I think many mothers would sympathise with how I felt. Most of us take pictures of our children daily, in an attempt to record the things we desperately want to remember. To savour the moments we wish we could press pause on. And yet most of us would cringe at the thought of being the other side of that camera. But, while we are so busy capturing these moments, aren’t a lot of the pictures missing someone important? Won’t our children want to see their mother in these lovingly preserved memories we’re working so hard on? Shouldn’t we as mothers, as nurturers raising these babies through the good and the bad, feature in these shots? The real us, the Sunday morning us, with no make up on, dancing and giggling in the kitchen. Those are the moments our babies are going to want to look back on as adults, and those are the moments we are missing due to our own insecurities.
I recently saw a study which found that 96% of women asked wouldn’t choose the word ‘beautiful’ to describe themselves. That is really sad, and here is something you need to hear; You are beautiful. You are beautiful to your friends, you are beautiful to your family, you are beautiful to your partner and, most importantly perhaps, you are beautiful to your children. Your children adore every inch of you and love all of you with everything they have. Your children don’t care if your back in your pre-baby skinny jeans, and they certainly won’t remember your muffin top when they reminisce about their childhood. In fact when they do look back they’ll see all the things you hated in such a different light, it’ll leave you wishing you’d seen yourself through their eyes.
Those wrinkles around your eyes when you smile, they’ll remember every time you smiled at them. The grey hairs that you’re horrified by now, they’ll laugh and tell stories about how much stress they caused you. The mum-tum you so badly despise, it grew them, housed them and kept them snug and safe for 9 months. Your thighs may be wider than you’d like, but when they look back that’s the lap they were most comfortable on. Your arms, bingo wings and all, carried them, rocked them and held them every time they needed you. When they look at you they see unconditional love, warmth and kindness. They see their protector, their supporter, their friend. They see strength, wisdom and gentleness. They see beauty. They see you, and to them you are the most beautiful person in the world.

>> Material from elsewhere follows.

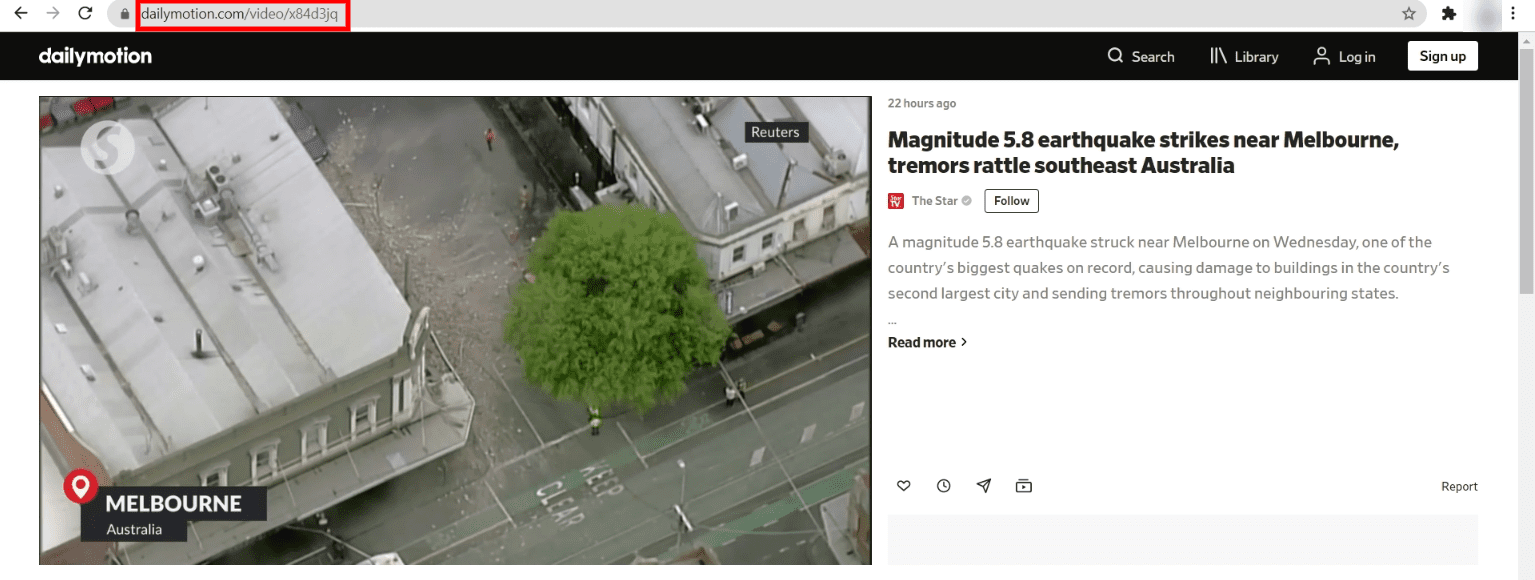Expand the description with Read more
The width and height of the screenshot is (1535, 580).
pyautogui.click(x=921, y=342)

Motherhood gives us many gifts. One of which should be to see ourselves as our children see us. To look past the messy hair and the extra weight or whatever you think your problem area is. When we see a photo of ourselves, lost in the moment with our loved ones, we need to look past all of those hang ups and see the true beauty. The love and the smiles on our faces, the light and the joy in our eyes. These are the things our children will remember about us, these are the only things they’ll see in old photographs. They deserve these memories and these moments to be captured and so do we. Motherhood is hard, sometimes finding the joy is easy and sometimes it’s a little harder, but when we do we owe it to ourselves to savour that moment forever.
I wish I could find those girls from my sixth form prom and tell them everything I know now. I wish I could speak to my 18 year old self and offer some comforting words. Explain to them all that how we look doesn’t define us and it certainly shouldn’t open us up to criticism of that kind. Tell them that real beauty does come from within, and being in love and becoming a mother brings that out of you in a way nothing else ever could. Make them understand that it will all seem so trivial looking back because there is just so so much more to life, so much more to come, and you can’t avoid capturing it all because of one bad photograph.